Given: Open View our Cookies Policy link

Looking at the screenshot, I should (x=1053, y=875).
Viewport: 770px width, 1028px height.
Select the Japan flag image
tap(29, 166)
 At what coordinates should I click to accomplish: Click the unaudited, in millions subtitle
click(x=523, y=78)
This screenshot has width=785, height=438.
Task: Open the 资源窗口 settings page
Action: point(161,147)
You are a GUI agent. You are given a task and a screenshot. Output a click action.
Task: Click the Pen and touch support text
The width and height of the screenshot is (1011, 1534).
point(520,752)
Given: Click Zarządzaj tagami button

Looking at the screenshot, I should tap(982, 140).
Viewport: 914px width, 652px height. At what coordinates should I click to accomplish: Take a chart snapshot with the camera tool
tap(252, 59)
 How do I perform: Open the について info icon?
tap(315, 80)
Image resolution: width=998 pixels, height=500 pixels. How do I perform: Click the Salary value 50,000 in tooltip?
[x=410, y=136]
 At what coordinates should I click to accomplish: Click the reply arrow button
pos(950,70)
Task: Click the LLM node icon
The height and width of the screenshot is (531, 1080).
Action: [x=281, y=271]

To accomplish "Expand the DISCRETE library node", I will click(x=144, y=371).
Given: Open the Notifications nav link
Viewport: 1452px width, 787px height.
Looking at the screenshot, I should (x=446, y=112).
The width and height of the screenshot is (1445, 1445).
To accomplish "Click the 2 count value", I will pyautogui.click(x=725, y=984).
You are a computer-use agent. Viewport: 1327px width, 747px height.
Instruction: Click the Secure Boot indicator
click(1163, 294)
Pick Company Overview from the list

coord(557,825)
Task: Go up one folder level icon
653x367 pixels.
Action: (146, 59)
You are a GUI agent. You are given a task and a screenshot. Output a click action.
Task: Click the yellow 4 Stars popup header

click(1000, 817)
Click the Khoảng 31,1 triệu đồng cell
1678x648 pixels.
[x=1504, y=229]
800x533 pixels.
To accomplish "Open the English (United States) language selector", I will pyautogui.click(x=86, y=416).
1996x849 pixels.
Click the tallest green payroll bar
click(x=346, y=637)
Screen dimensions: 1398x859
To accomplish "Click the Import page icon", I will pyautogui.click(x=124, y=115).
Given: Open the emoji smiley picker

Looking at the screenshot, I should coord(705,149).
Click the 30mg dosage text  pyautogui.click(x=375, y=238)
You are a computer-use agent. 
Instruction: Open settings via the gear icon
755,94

----------

* DIRECTIONS *
Tally the lines in the records that contain the word "will"; the answer is that number and nothing more.

* EXPECTED ANSWER *
4